Sep 16, 2014

Apparently, threats of unleashing false-flag terror don’t work very well when citizens are fed up with the system they’re living under, and are demanding their independence.

In a last-ditch effort to convince Scottish citizens not to leave the United Kingdom, David Cameron, Ed Miliband, and Nick Clegg just released a joint pledge to Scotland that it will continue to get more money than England if it votes “no”.

The three party leaders from Westminster agreed in their declaration that the Scottish Parliament will be given “sweeping new powers over tax, benefits, and health.”

However, Scotland will keep it’s “Barnett formula”, a funding deal that transfers more cash to Scotland than to England.
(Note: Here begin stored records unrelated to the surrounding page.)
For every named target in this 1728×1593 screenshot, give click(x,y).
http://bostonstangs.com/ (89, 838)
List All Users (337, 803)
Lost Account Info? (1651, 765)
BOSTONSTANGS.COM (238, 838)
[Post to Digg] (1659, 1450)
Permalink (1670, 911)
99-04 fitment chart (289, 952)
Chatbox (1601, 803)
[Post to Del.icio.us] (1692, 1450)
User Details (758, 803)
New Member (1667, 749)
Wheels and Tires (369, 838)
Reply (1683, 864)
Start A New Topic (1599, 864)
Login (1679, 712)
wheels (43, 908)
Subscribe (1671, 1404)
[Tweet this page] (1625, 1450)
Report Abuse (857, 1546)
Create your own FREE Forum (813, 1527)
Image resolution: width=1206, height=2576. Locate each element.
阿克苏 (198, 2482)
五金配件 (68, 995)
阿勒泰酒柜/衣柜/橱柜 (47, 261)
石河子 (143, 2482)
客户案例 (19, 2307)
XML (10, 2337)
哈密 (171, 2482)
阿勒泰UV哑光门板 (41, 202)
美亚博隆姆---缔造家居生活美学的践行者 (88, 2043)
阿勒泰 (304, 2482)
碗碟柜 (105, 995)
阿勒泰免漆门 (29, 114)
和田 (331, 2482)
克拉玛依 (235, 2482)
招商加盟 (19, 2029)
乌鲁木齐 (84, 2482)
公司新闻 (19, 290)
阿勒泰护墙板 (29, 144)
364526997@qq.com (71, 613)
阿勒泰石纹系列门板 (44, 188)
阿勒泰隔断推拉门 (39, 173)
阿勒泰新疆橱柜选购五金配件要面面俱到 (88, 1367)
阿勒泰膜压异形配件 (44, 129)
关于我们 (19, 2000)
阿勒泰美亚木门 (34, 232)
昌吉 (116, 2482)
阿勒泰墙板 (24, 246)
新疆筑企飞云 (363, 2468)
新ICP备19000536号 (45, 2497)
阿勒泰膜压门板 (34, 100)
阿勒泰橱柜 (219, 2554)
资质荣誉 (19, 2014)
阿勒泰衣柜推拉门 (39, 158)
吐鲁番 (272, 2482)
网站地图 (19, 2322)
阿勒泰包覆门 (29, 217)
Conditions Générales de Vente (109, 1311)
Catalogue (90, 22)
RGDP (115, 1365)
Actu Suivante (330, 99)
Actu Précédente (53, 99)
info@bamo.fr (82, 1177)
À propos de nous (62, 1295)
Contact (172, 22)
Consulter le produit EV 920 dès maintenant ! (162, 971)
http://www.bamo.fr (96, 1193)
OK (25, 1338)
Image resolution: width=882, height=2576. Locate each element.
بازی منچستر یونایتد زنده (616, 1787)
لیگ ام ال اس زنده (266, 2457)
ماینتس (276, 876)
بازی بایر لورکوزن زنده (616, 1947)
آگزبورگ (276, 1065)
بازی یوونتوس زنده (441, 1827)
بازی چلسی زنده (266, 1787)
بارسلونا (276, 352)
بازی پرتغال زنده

These offers risk causing widespread anger in England, since the English could see it as a suggestion that Scotland will continue to get preferential treatment, which just shows Westminster’s desperation.

It came after Mr Cameron issued his final, emotional plea to Scots to reject independence, warning it would lead to a permanent ‘painful divorce’.

In a reference to his own unpopularity, and attempts by Mr Salmond to use ousting the Tory-led government as a rallying cry for independence, Mr Cameron said: ‘Please, don’t mix up the temporary and the permanent.

‘Don’t think: I’m frustrated with politics right now, so I’ll walk out the door and never come back.

‘If you don’t like me – I won’t be here forever. If you don’t like this Government – it won’t last forever. But if you leave the UK – that will be forever,’ he said in a speech in Aberdeen last night.

Here’s what British comedian John Oliver had to say about the upcoming vote:

a57.foxnews.com_2014-09-16_14-23-51However, according to critics, England’s “offers” are not really offering anything:

On Tuesday, Salmond dismissed what he called the “last-minute, desperate offer of nothing” from Cameron, the prime minister’s Liberal Democrat deputy Nick Clegg and opposition Labor leader Ed Miliband.

The trio pledged to give Scots more powers over their own affairs in the event of a No vote. This “is not going to dissuade people in Scotland from the huge opportunity of taking Scotland’s future into Scotland’s hands this Thursday,” Salmond said on BBC radio.

And it’s beginning to look like the vote will be incredibly close, and will be pinning the older Scots against the younger ones. According to Fox News, most of the older people in Scotland would rather vote to stay in the UK simply because it’s easier, whereas the youth of the country are ready for a change and are adamant about securing Scottish independence.

Support for the status quo is strongest among the over-60s, who are worried about the consequences breaking free would have on pensions, health-care and savings; the pro-independence movement is largely being driven by under-40s. Neck-and-neck in the polls, the rival campaigns have called on core supporters to make a last ditch attempt to swing the vote by making the debate a family affair.

The young are being urged to visit parents and grandparents to explain why they should support separation. The No camp has launched a counteroffensive by asking seniors to win young hearts and minds with their wisdom.

“I was so proud of my grandpa when he told me he was voting Yes that I burst into tears,” said Miriam Brett, 23, from Shetland and a campaigner for Generation Yes. “A Yes vote means so much to my generation. We want to let all our grandparents know that their future is secure in our hands, and with a Yes we can build a better future for ourselves and for our children.”

Personally, I find myself being quite proud of the Scottish people for their bravery in fighting non-violently for their independence. I am cautiously optimistic that Scotland will vote “yes” for their freedom, and that the UK doesn’t retaliate against this “divorce” by carrying out false-flag terrorism against their “ex-country”.